* _Direction 1_: In the passage on refereeing in the Dublin-Cork hurling match, which referee took charge of the game?

* _Selected passage_:
***
He was speaking before the Dublin-Cork match but neither he nor Loughnane commented at half-time on Ryan O'Dwyer's first yellow card. Again this was a perfectly plausible call by referee James Owens. Co-commentator Michael Duignan said it had been a "late tackle and definite free" but "a harsh yellow card". In other words it was valid if severe. O'Dwyer's second yellow was widely accepted.

The Wexford referee was praised for letting the game flow even though his failure to red-card Liam Rushe for a clear striking offence was seen as incorrect and perhaps motivated by leniency towards Dublin. This missed a couple of points.

One was that in his free-flowing administration, Owens was playing too many meaningless advantages in which no foul was awarded but equally, little benefit was likely to accrue to the aggrieved player.

Secondly this was a fabulous hurling match and the principal reason for that was that both sides played with both abandon and good faith so there weren’t going to be too many drawbacks to letting play go. Yet that’s not always the case and anyway, no matter how admirable a match and its spirit it doesn’t guarantee that a red-card offence won’t occur.

How are referees to get everyone else to 'give respect' when the committees in charge don't and RTÉ's senior pundits advocate dereliction of their primary duty – the upholding of the rules?
***
* _Direction 2_: Reproduce the rows starting at the one containing "This screenshot has height=595, width=1142." and ending at the one containing "coord(830,32)", swapping "screenshot" for "capture" and leaving everything else unchanged.
***
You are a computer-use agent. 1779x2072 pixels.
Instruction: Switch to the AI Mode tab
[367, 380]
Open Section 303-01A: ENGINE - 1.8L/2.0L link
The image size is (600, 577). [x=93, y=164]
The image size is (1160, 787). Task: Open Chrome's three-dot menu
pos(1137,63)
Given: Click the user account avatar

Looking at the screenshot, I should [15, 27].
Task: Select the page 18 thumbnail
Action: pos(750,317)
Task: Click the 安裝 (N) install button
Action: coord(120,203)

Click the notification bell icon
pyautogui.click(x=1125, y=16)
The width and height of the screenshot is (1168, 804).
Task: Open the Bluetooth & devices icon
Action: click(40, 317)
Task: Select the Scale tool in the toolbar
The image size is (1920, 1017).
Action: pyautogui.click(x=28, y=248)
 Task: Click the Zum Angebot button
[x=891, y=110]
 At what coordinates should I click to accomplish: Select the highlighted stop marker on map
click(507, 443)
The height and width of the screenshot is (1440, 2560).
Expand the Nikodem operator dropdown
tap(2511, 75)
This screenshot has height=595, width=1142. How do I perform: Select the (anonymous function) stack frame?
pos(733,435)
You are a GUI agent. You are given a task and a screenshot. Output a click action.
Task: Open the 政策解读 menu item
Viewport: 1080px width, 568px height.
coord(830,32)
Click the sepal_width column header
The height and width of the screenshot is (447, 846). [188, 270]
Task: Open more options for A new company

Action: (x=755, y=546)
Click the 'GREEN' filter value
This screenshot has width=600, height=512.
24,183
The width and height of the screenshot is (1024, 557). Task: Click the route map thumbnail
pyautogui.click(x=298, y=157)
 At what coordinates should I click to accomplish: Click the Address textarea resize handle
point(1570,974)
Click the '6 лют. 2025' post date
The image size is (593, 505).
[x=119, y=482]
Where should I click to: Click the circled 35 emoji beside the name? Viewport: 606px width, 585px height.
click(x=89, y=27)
***
* _Exercise response 1_: James Owens.

* _Exercise response 2_:
This capture has height=595, width=1142. How do I perform: Select the (anonymous function) stack frame?
pos(733,435)
You are a GUI agent. You are given a task and a capture. Output a click action.
Task: Open the 政策解读 menu item
Viewport: 1080px width, 568px height.
coord(830,32)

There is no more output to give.